O agressor foi protagonista de diversos episódios lastimáveis de violência de ordem física e psicológica contra sua esposa, intimidando-a, proibindo-a de visitar familiares, privando-a de sua liberdade pessoal e impondo-a o modo de educar as filhas. Além disso, o ofensor preparava-se para herdar os bens da vítima, quando solicitava que a mesma assinasse seguro de vida, contrato de compra e venda de veículo, e quando efetuava fotocópias dos documentos pessoais da vítima.
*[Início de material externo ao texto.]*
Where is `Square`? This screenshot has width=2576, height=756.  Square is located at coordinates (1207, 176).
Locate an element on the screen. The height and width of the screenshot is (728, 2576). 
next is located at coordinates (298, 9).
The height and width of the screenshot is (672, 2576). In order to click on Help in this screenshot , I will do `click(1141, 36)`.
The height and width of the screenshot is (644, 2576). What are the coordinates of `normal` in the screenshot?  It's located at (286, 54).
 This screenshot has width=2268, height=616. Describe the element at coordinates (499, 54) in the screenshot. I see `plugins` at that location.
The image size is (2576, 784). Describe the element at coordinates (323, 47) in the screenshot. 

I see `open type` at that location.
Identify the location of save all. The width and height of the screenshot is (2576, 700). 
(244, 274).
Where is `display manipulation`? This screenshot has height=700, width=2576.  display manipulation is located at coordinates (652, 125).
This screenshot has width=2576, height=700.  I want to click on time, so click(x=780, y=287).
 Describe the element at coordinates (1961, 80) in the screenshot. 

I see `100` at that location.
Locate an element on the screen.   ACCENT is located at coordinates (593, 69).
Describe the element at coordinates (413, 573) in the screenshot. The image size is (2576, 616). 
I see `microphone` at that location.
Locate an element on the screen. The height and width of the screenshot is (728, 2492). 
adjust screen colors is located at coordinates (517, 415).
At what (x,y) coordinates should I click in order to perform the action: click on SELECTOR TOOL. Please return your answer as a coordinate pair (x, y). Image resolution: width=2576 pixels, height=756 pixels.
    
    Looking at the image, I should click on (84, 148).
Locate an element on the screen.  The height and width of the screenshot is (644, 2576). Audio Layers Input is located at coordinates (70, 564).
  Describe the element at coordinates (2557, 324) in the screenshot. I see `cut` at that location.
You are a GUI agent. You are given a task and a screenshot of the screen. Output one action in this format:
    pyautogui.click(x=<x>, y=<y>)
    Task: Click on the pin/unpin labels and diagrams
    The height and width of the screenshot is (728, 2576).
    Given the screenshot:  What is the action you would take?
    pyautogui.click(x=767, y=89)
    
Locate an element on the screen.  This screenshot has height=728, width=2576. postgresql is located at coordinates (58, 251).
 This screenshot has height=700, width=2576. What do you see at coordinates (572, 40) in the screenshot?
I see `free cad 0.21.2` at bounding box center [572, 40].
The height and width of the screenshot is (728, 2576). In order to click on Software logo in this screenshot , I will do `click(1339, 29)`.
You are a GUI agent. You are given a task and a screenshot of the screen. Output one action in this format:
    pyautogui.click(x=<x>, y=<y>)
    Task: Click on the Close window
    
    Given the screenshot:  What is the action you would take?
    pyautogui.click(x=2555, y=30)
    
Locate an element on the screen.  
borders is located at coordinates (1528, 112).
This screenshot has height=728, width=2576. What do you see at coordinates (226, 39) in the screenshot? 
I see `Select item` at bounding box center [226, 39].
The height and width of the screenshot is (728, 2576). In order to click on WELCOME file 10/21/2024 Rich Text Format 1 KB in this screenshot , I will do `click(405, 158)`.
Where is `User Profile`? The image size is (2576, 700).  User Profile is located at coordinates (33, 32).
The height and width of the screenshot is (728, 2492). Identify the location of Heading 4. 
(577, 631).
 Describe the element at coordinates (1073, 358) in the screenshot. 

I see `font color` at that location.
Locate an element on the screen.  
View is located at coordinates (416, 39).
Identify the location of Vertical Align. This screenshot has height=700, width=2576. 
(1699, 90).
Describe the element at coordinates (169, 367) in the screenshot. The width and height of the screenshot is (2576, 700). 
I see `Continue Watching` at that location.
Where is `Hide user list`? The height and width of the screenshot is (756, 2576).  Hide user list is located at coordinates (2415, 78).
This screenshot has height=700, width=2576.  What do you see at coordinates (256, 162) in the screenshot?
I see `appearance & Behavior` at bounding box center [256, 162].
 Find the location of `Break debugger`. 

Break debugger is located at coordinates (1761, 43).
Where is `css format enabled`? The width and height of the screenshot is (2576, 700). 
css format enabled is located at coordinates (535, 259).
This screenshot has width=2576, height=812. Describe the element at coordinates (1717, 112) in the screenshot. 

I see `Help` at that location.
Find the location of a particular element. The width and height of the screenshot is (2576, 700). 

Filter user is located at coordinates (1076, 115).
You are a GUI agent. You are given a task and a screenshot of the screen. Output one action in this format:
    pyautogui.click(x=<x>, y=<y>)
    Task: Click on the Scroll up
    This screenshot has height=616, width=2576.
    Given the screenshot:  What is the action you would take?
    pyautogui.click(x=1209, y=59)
Nesse viés, aponta a ofendida,

Passei a sugerir com frequência que ele procurasse outra vida, pois eu já não tinha condições de manter nosso relacionamento naqueles termos. Marco não se modificava nem tomava nenhuma iniciativa para solucionar o impasse e como a cada dia que passava a situação ficava mais lamentável, deduzi que ele estava forçando-me a pedir oficialmente a separação. Mas eu tinha a intuição de que, ao fazê-lo, ele me mataria (FERNANDES, 2012, s.p.).

Na madrugada do dia 29 de maio de 1983, Marco Antônio Heredia Viveros, iniciou a execução criminosa, objetivando a morte de sua esposa. A mesma acordou assustada com um forte barulho dentro do quarto. Embora não tivesse visto ninguém, tentou levantar da cama, mas sem sucesso. Em sua boca havia um gosto estranho de metal, e um “borbulhamento” nas costas, portanto, logo imaginou que seu esposo havia tentado lhe matar com um tiro (FERNANDES, 2012, s.p.).